Monday, March 23, 2026

Volume Is Not Authority

Dear married,
Volume is often the refuge of a weak argument.

You don’t have to shout to be right.
You don’t have to overpower to be heard.
You don’t have to raise your voice to raise your point.

When tone rises, listening usually falls.

And what started as disagreement becomes defense.
What started as discussion becomes survival.

Marriage is not a courtroom.
It is not a battlefield.
It is not a stage for dominance.

It is a covenant between two people who are supposed to feel safe with each other.

If your spouse flinches when your tone changes,
if your children go silent when you enter a room,
if your argument depends on decibels instead of clarity…
Pause.

James 1:19 tells us to be quick to listen, slow to speak, slow to anger.

Not because anger never feels justified.
But because volume rarely produces wisdom.

A loud voice can win a moment and lose connection.
A calm voice can preserve connection even in conflict.

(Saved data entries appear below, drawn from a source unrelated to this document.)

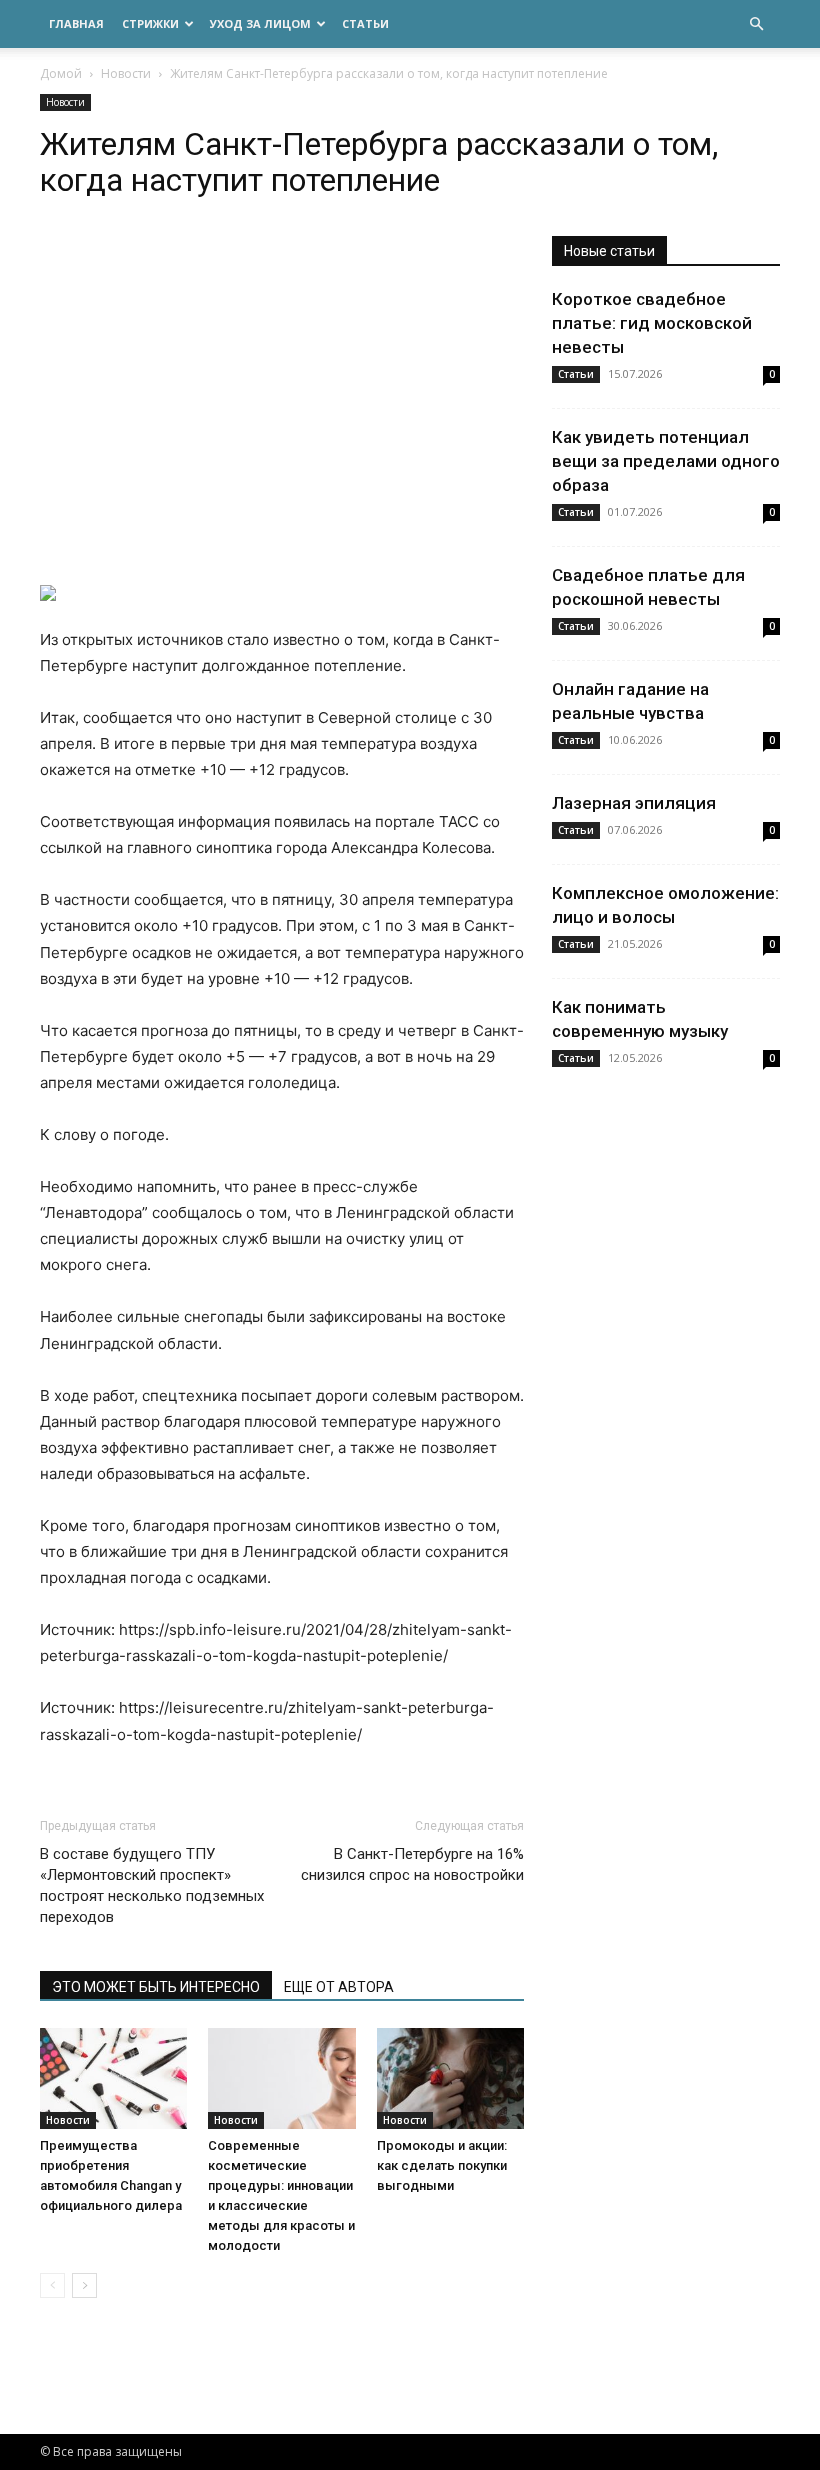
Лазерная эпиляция (634, 803)
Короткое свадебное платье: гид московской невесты (652, 323)
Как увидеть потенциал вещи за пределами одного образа (666, 461)
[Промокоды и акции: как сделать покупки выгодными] (450, 2078)
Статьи (365, 23)
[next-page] (84, 2285)
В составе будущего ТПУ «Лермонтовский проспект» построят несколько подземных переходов (152, 1885)
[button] (756, 24)
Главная (76, 23)
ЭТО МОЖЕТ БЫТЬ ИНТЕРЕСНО (156, 1987)
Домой (61, 73)
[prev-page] (52, 2285)
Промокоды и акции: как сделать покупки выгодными (442, 2165)
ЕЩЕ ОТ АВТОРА (339, 1987)
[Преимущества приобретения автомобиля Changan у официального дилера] (113, 2078)
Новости (126, 73)
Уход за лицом (260, 23)
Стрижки (150, 23)
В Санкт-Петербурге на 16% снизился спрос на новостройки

Proverbs 15:1 says a gentle answer turns away wrath.
Not a clever one.
Not a louder one.
A gentle one.

Volume often hides insecurity.
When we feel unheard, we get louder.
When we feel threatened, we get sharper.
When we feel dismissed, we push harder.

But authority in marriage is not about who can dominate the room.
It is about who can regulate themselves.

Control over your tone is strength.
Restraint is maturity.
Calmness is leadership.

You don’t shout at someone you cherish.
You lean in.
You clarify.
You repeat if needed.
You breathe.

Your spouse is not your opponent.
They are on your side.

If your point is strong, it will stand at conversational volume.
Lower the tone.
Raise the wisdom.

👣 Be Better. 💛 Love Better. 🙌🏾 Do Better. 💍Marriage Works.